● **MATERIAL FOR THIS TASK**
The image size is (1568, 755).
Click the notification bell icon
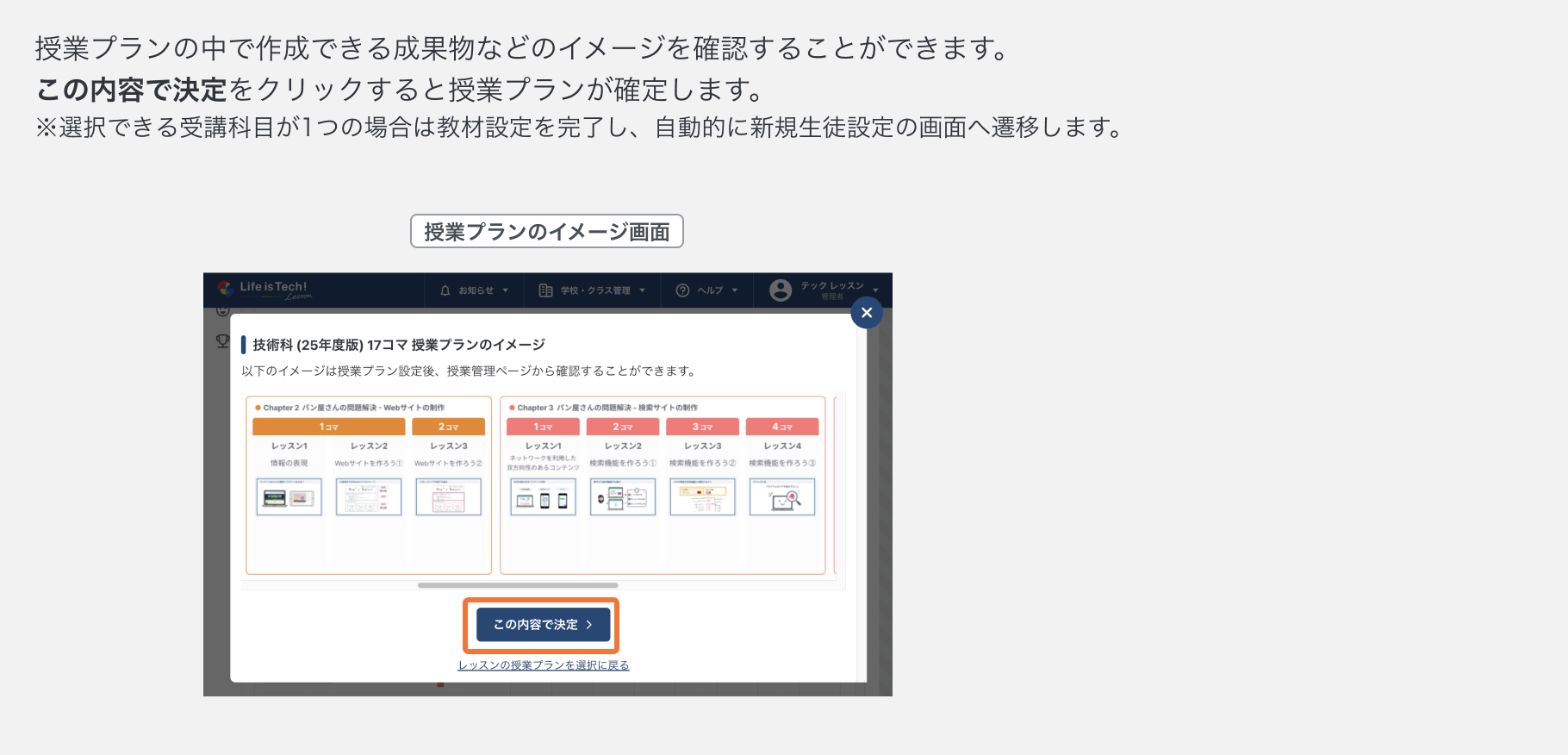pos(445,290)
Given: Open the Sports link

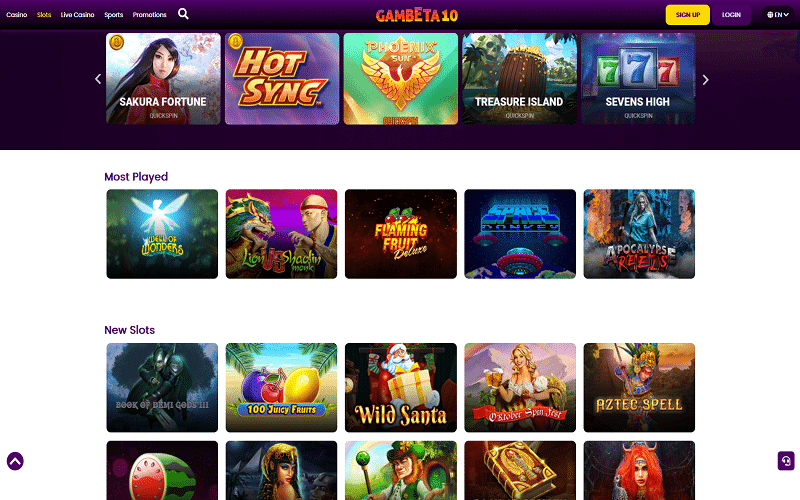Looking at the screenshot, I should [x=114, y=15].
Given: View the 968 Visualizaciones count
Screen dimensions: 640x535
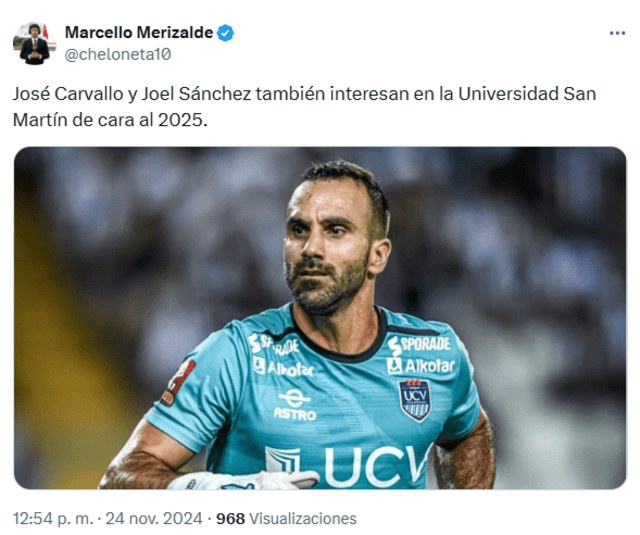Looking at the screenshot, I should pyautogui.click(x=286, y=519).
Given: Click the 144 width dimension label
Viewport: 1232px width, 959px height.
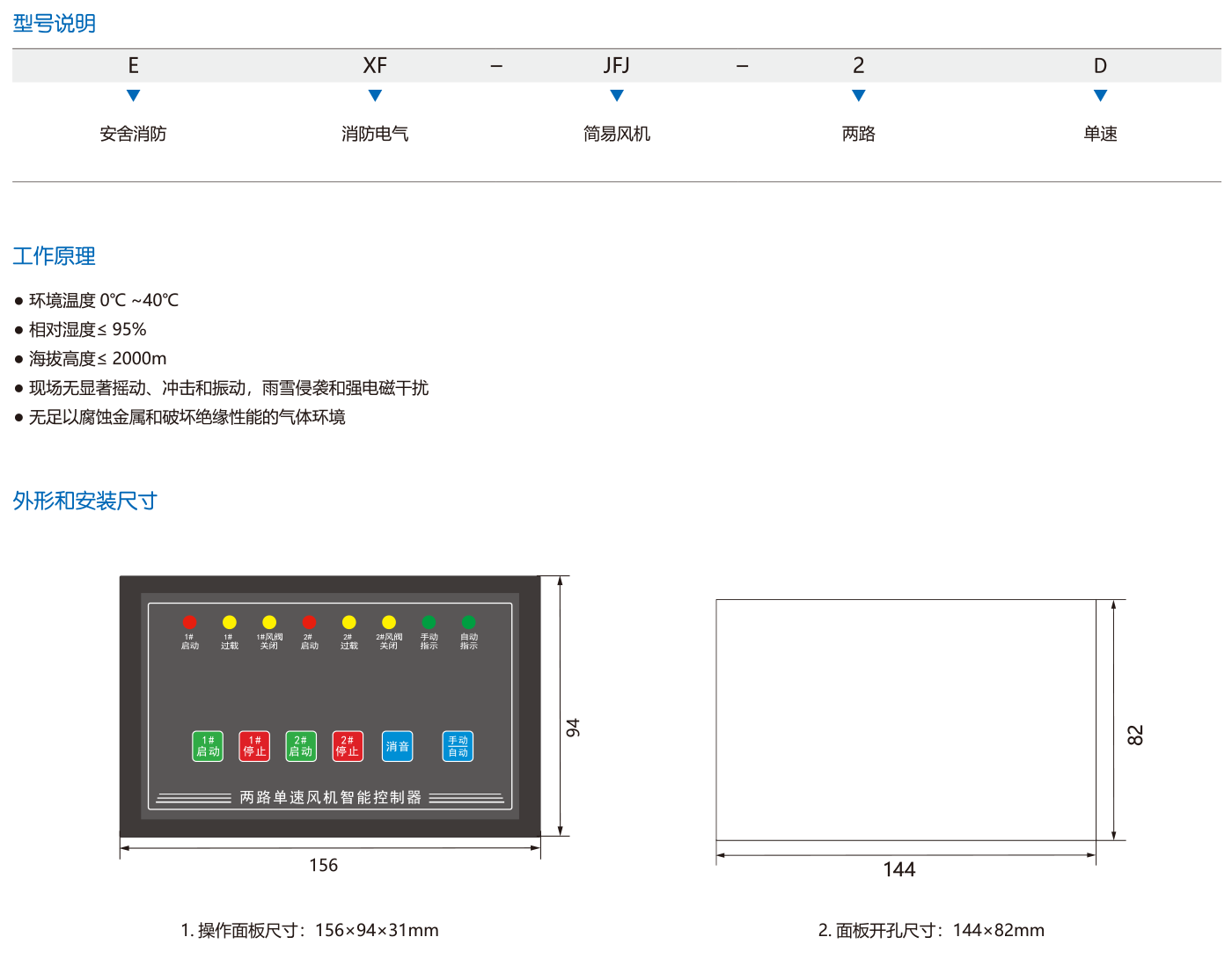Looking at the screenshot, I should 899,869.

● **WHAT IS EXPECTED**
Would you restate word for word only the lines from the one containing "Click the notification bell icon" to the final line of the material, both ends included, without any pictures?

● **WRITTEN ANSWER**
Click the notification bell icon
pos(445,290)
Given: Open the Sports link

Looking at the screenshot, I should [x=114, y=15].
Given: View the 968 Visualizaciones count
Screen dimensions: 640x535
Looking at the screenshot, I should pyautogui.click(x=286, y=519).
Given: Click the 144 width dimension label
Viewport: 1232px width, 959px height.
Looking at the screenshot, I should 899,869.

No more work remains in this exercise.